Fu stabilito con un decreto il primo febbraio 1945 dopo decenni di iniziative e richieste per il suffragio universale nel nostro paese

Il 1 febbraio del 1945 con un decreto legislativo fu stabilito il diritto di voto alle donne in Italia, a condizione che avessero almeno 21 anni. La decisione arrivava dopo decenni di iniziative e richieste per avere il suffragio universale nel nostro paese. Circa un anno dopo, le donne poterono votare per la prima volta, ma non al referendum del 2 giugno per scegliere tra monarchia e Repubblica, come molti credono.

La prima via italiana al riconoscimento di un suffragio davvero universale fu quella giudiziaria, quando il 17 marzo del 1861 la carta fondamentale della nuova Italia unita divenne lo Statuto Albertino che all’articolo 24 diceva:

«Tutti i regnicoli, qualunque sia il loro titolo o grado, sono eguali dinanzi alla legge. Tutti godono egualmente i diritti civili e politici, e sono ammissibili alle cariche civili, e militari, salve le eccezioni determinate dalle Leggi».

Anche se non era indicata in modo esplicito, una di quelle eccezioni riguardava le donne. In seguito, la riforma elettorale del 1882 concesse il diritto di voto a una parte consistente del movimento operaio portando il corpo elettorale dal 2,2 per cento delle popolazione a circa il 7 per cento, ma continuò a trascurare le donne. Lo stesso avvenne con la successiva legge del 1895. L’esclusione aveva portato a varie iniziative per chiedere la parificazione del voto nei decenni precedenti. In particolare, nel 1877, Anna Maria Mozzoni, milanese, femminista e socialista, rifacendosi alle esperienze inglesi, francesi e statunitensi aveva presentato una petizione al governo «per il voto politico alle donne», la prima di una lunga serie ad essere bocciata.

Nel 1906 la pedagogista Maria Montessori scrisse sul giornale La vita un articolo in cui ribadiva la necessità di iscrivere anche le donne nei registri elettorali, specificando che la legge non poneva alcun esplicito divieto. Quello stesso anno le Corti di appello di sei città (Firenze, Palermo, Venezia, Cagliari, Brescia e Napoli) pronunciarono altrettante sentenze per bocciare il riconoscimento dell’elettorato politico alle donne che alcune Commissioni elettorali provinciali avevano accolto. Nei decenni successivi ci furono vari tentativi, comprese alcune iniziative parlamentari, ma non si arrivò mai all’estensione del diritto di voto, o per meglio dire alla piena applicazione di quanto era previsto nello Statuto. L’affermarsi del regime fascista e della dittatura impedì ulteriormente una possibilità di cambiamento.

Estratto della fonte:

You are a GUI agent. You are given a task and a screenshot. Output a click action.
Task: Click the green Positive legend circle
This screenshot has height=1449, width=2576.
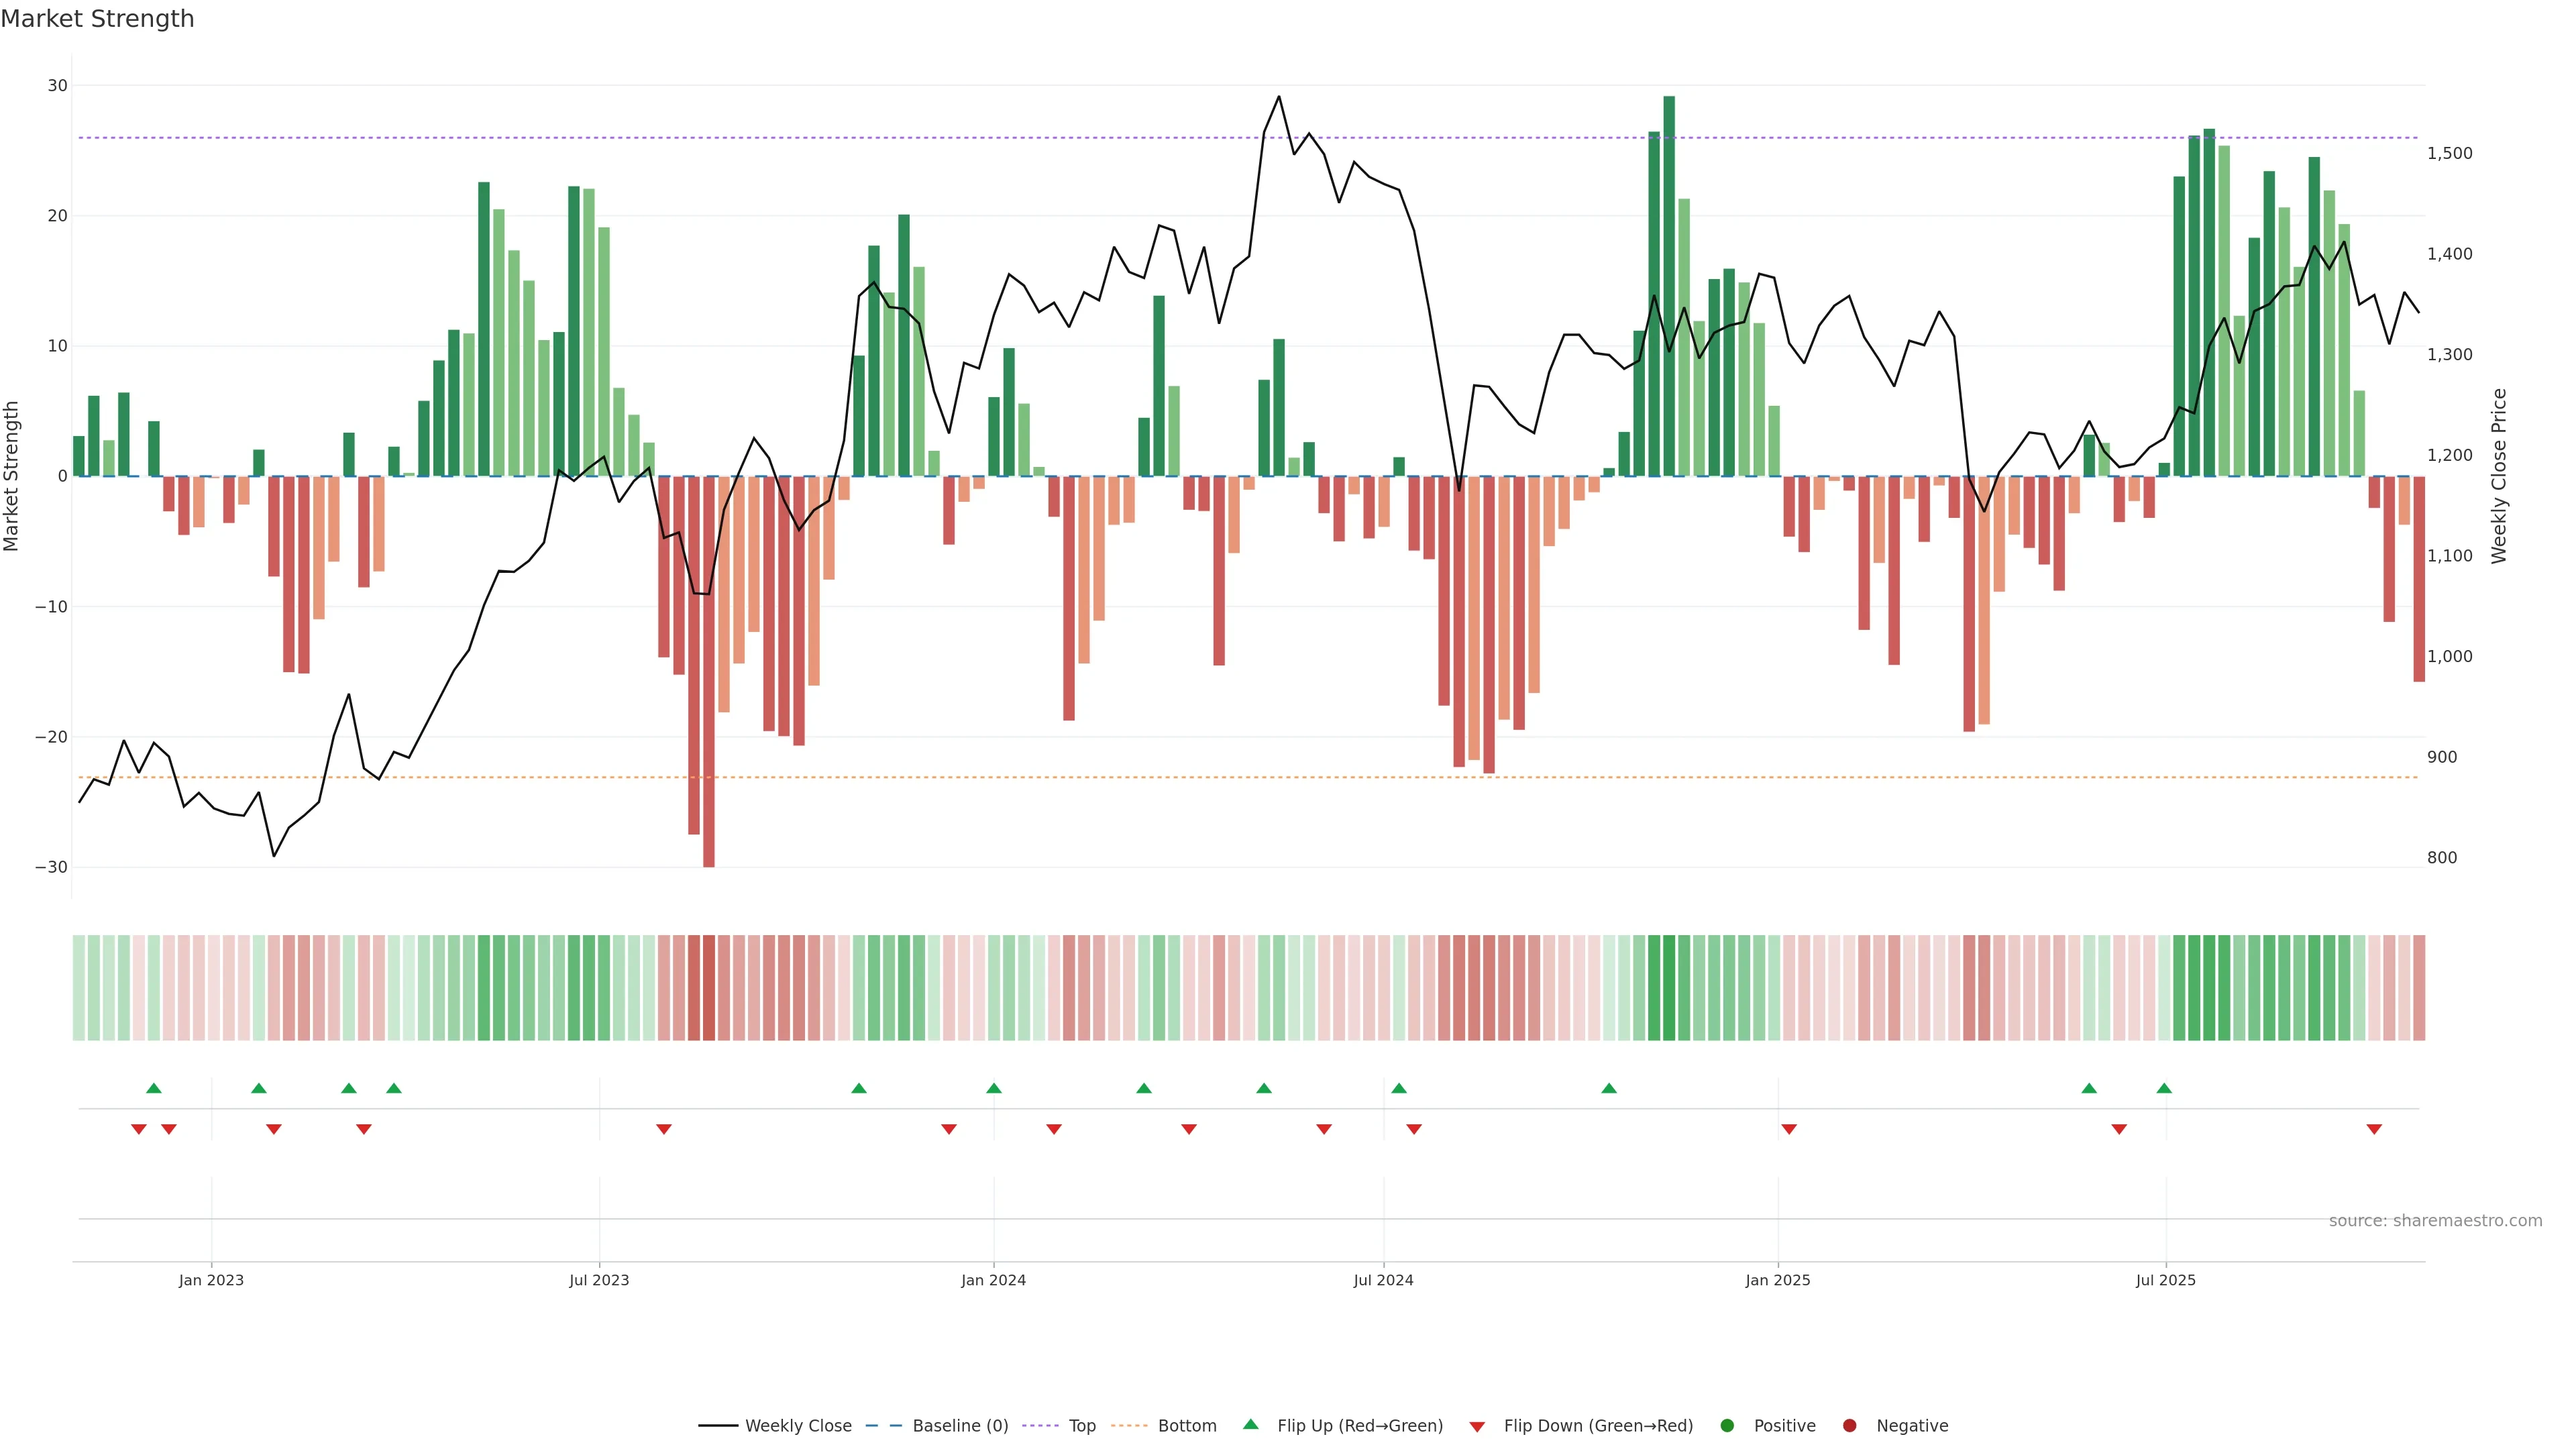[1727, 1426]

Attività da svolgere:
[1] Ricopia dal brano sul voto alle donne il passo che va da "Il 1 febbraio" fino a "come molti credono." incluso.
[2] Nel brano sul voto alle donne, quali sono le città le cui Corti di appello si pronunciarono nel 1906? Elencale tutte.

Risposte all'esercizio:
[1]
Il 1 febbraio del 1945 con un decreto legislativo fu stabilito il diritto di voto alle donne in Italia, a condizione che avessero almeno 21 anni. La decisione arrivava dopo decenni di iniziative e richieste per avere il suffragio universale nel nostro paese. Circa un anno dopo, le donne poterono votare per la prima volta, ma non al referendum del 2 giugno per scegliere tra monarchia e Repubblica, come molti credono.

[2] Firenze, Palermo, Venezia, Cagliari, Brescia e Napoli.